CF is a genetic disease that is inherited when both parents are carriers for a mutation in the CFTR gene. The CFTR protein regulates Chloride ion transport across epithelial cell membranes. When CFTR is mutated, the protein either gets degraded or doesn’t function properly. This causes extra sticky mucus to build up in the lungs, around the pancreas and in the liver bile ducts and excess salt loss. Although CF is commonly thought to be a lung disease, many areas of the body are affected by this devastating disease (described below).
What are the manifestations of CF?
Frequent respiratory infections, Coughing (can be bloody), Difficulty in breathing (lung transplants eventually needed due to scar tissue and decline in lung function)
Abdominal pain and discomfort, gassiness
Poor appetite, Malnutrition, Poor growth (poor absorption of fat-soluble vitamins and nutrients in general due digestive enzymes trapped in thick mucus around pancreas. Enzymes required prior to every meal. Feeding tubes are often necessary to administer extra calories. People with CF need a high fat, high protein, 2X Calorie diet)
A barrel-chested appearance
Sinusitis (inflammation of the nasal sinuses), Nasal polyps (fleshy growths inside the nose)
Clubbing (rounding and enlargement of fingers and toes)
Pneumothorax (rupture of lung tissue and trapping of air between the lung and chest wall)
Enlargement of the right side of the heart (called cor pulmonale, CF causes the heart to work extra hard due to low oxygen intake from blocked/scarred lungs)
Protrusion of the rectum through the anus (called rectal prolapse)
Liver problems (clogged bile ducts)
pancreatitis and gallbladder problems
Diabetes (insulin trapped in sticky mucus around pancreas)
Reproductive problems (vas deferens not developed properly, no exit for sperm-can’t reproduce naturally)
Salt depletion/Salty skin (Low salt levels in the body lead to fatigue, weakness, fever, muscle cramps, stomach pain, vomiting, dehydration, and heatstroke. People with CF need extra salt everyday because they sweat out excess salt)
How can I help?
Raise awareness! Walk with us! Learn about CF and share your knowledge with others.
Stop spreading germs! Wash your hands often, use hand sanitizer, and stay home when you’re sick.
Be an organ donor!
Raise money for CF research.

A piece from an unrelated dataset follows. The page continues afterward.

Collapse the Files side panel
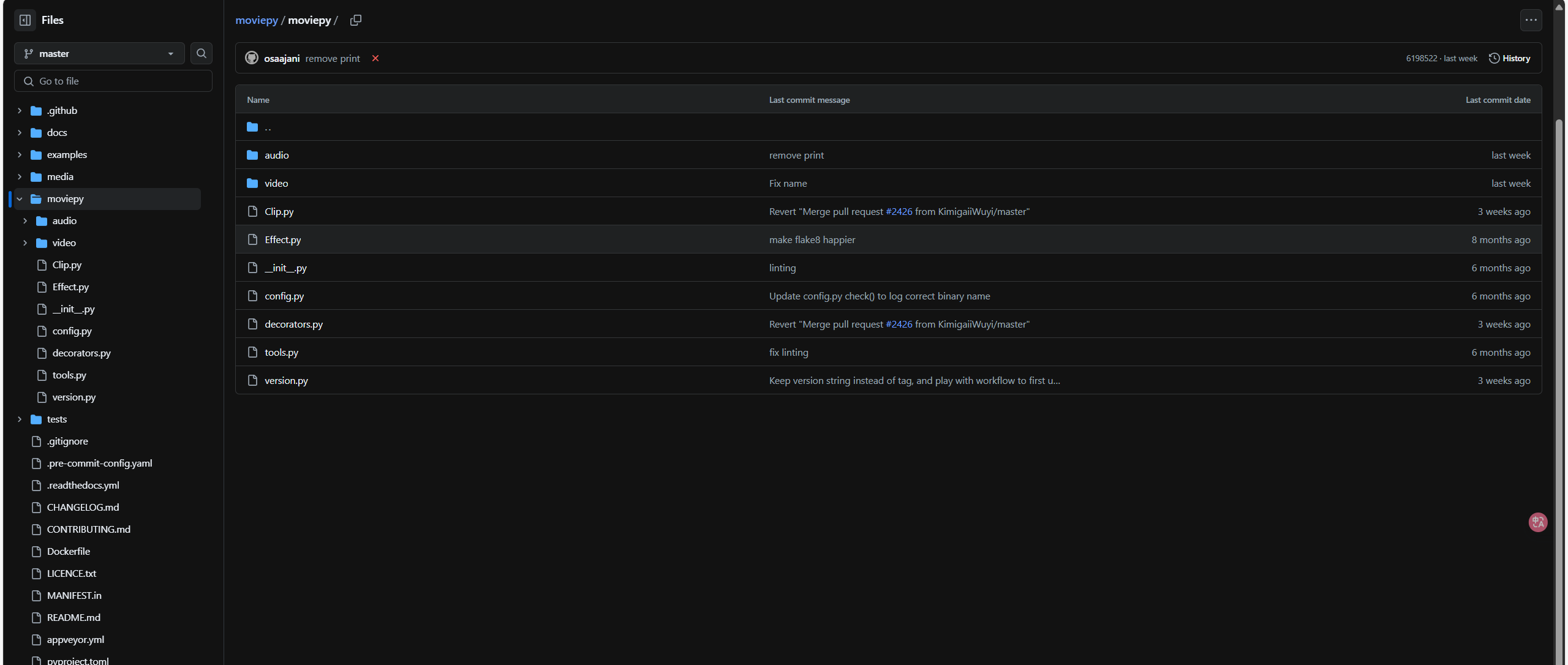 [x=24, y=20]
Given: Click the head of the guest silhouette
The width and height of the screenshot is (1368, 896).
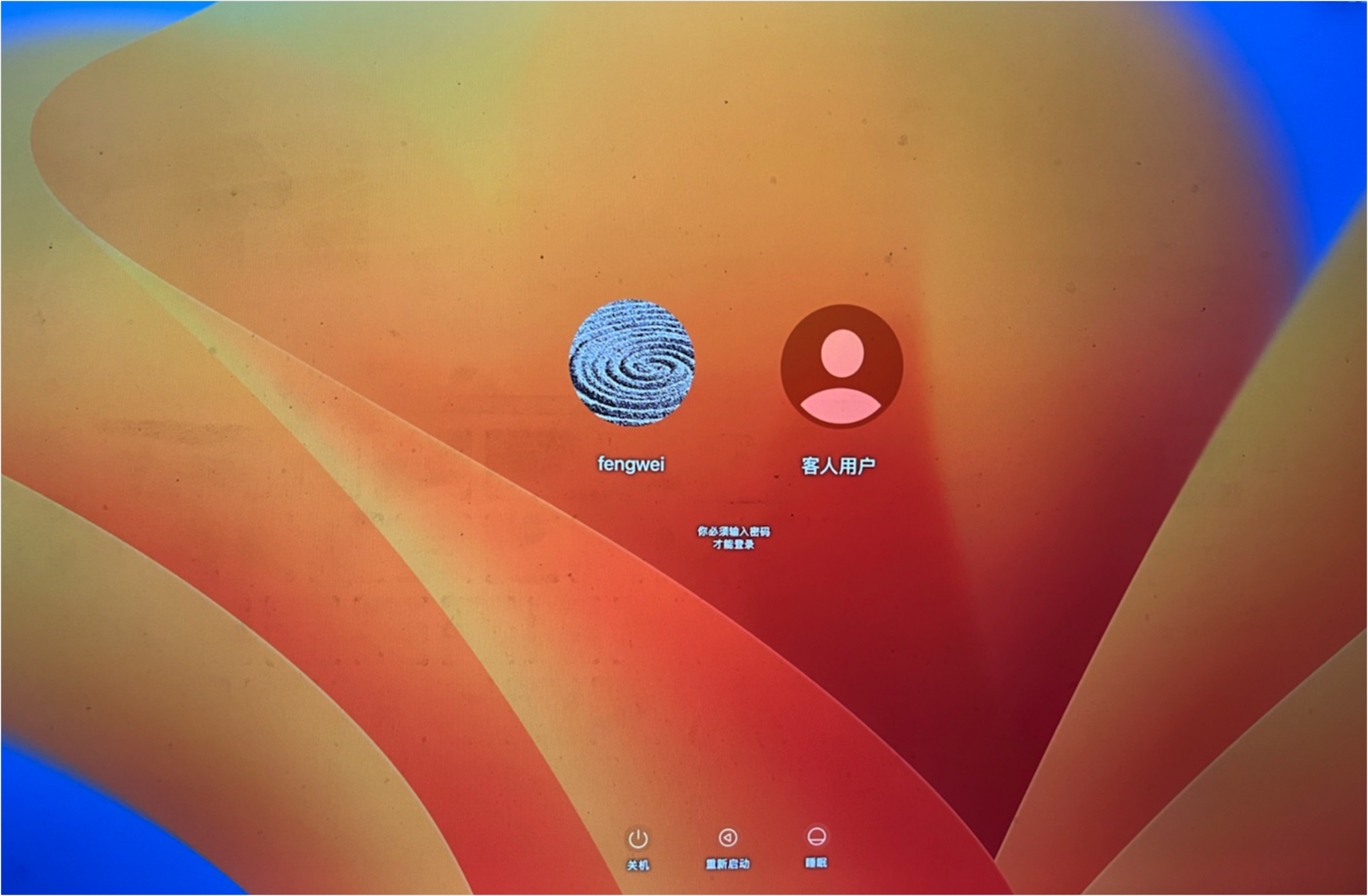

All money donated to our Great Strides team will go to the Cystic Fibrosis Foundation, which supports research for improved CF therapy and hopefully one day...a cure!
Join our team and help add tomorrows!
There are approximately 30,000 Americans living with cystic fibrosis. They are moms, dads, sisters, brothers, daughters, sons, friends, and co-workers who struggle every day just to breathe. We walk for them. Will you join us? To become a member of our team, just click on the "Join our Team" button. From there, you can make a donation and start fundraising.
By joining our team and making a donation, you are joining a growing group of people committed to finding a cure for cystic fibrosis. We will not rest until all those with cystic fibrosis have a cure. The time is now. Together, we can conquer this disease.
Great Strides is a fun event that provides a fantastic opportunity for family, friends, students, and colleagues to come together to make a difference in the lives of people with CF -- join our team today!
Important note on Attendance at Foundation Events:
Infections can exacerbate CF symptoms and worsen lung function, so we ask attendees at Foundation-sponsored events to observe the following best practices to reduce the risk of germ transmission:
Regularly wash hands with soap and water or with an alcohol-based hand gel.
Cover coughs and sneezes with a tissue or your inner elbow.
Maintain a safe 6-foot distance from anyone with a cold or infection.
To further reduce the risk of cross-infection, the Foundation’s attendance policy recommends that all people with CF maintain a safe 6-foot distance from each other at all times while attending an outdoor Foundation-sponsored event. All Great Strides walks are non-smoking events.